■ **Record list**

===

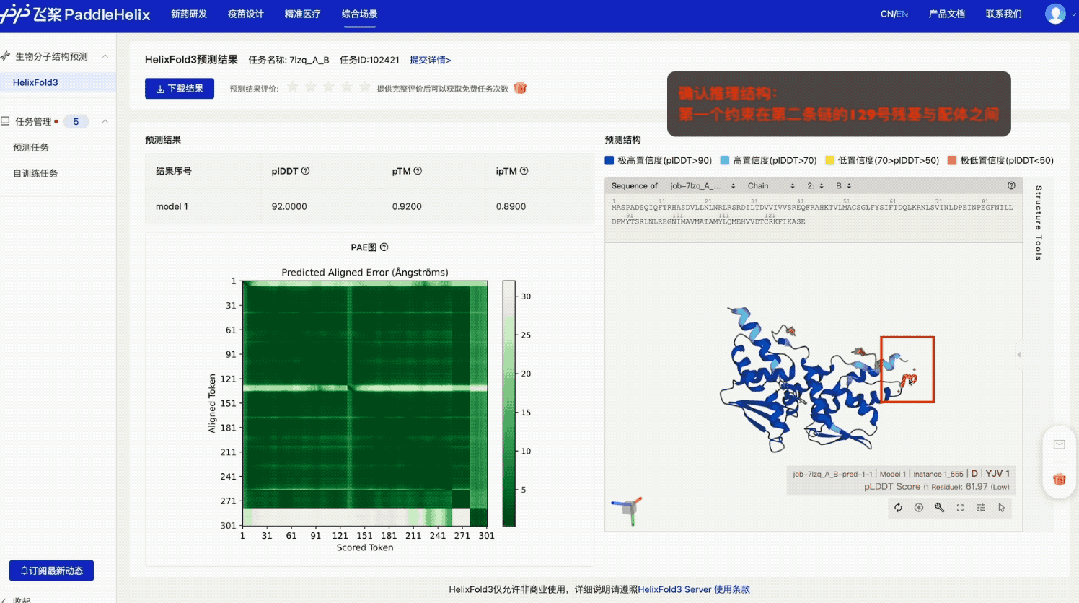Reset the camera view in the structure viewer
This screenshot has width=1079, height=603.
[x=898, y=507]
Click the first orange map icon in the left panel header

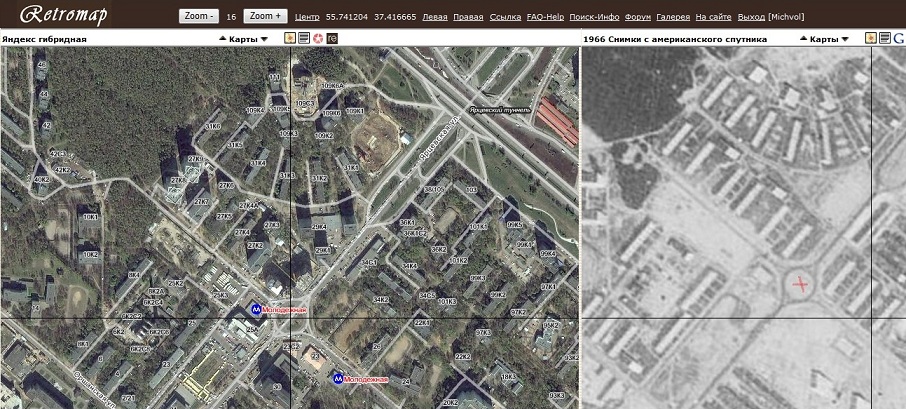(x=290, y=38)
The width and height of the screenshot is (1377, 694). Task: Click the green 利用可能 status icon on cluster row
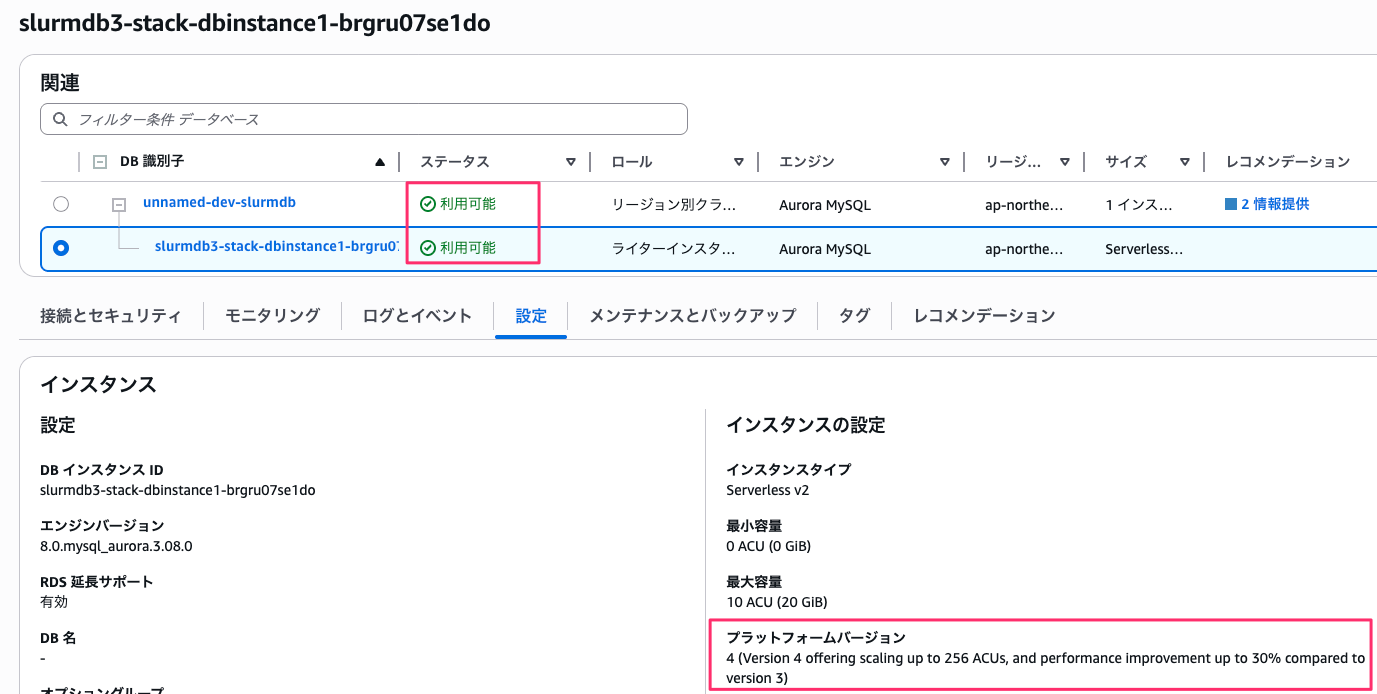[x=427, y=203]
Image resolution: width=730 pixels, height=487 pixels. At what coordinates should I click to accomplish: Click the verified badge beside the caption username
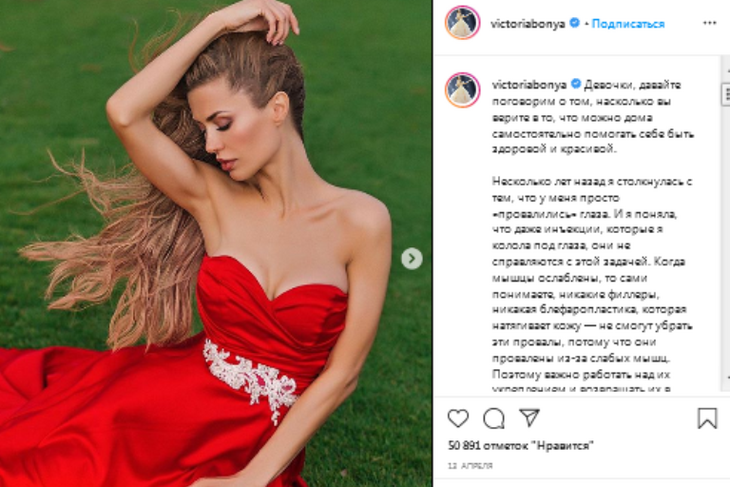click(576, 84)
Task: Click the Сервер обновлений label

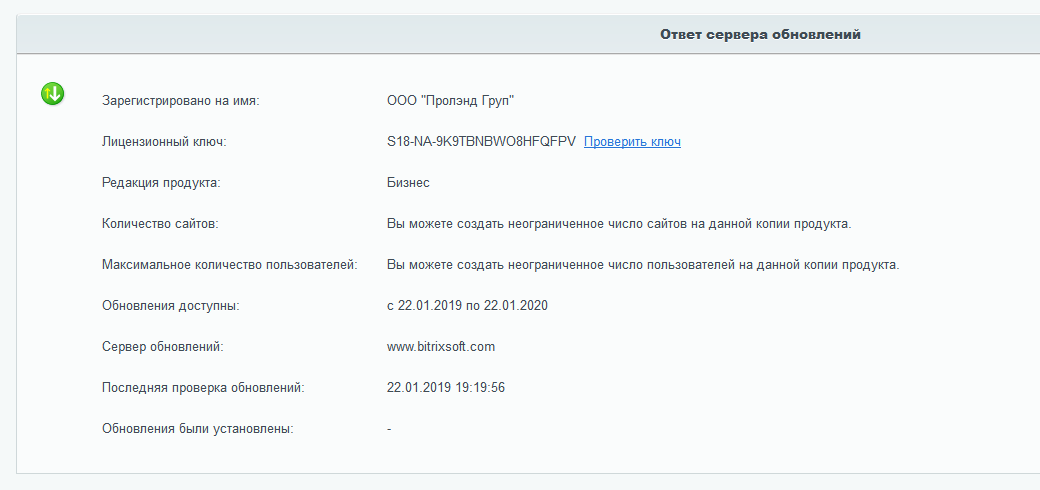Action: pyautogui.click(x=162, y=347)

===

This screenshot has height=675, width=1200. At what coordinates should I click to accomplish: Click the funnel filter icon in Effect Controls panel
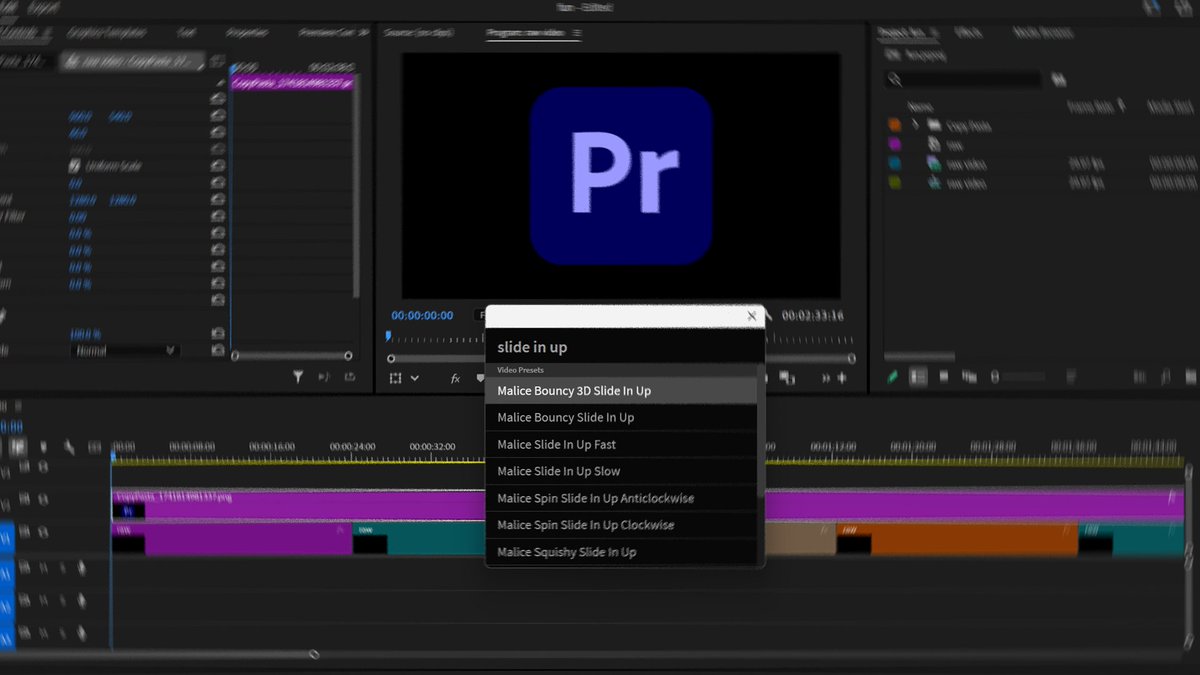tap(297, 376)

===

■ **Short task**
Pull out every line above that contains the word "screenshot".

■ **Worked answer**
This screenshot has width=1079, height=603.
The width and height of the screenshot is (1377, 694). Task: Click the green 利用可能 status icon on cluster row
This screenshot has height=675, width=1200. At what coordinates should I click to accomplish: Click the funnel filter icon in Effect Controls panel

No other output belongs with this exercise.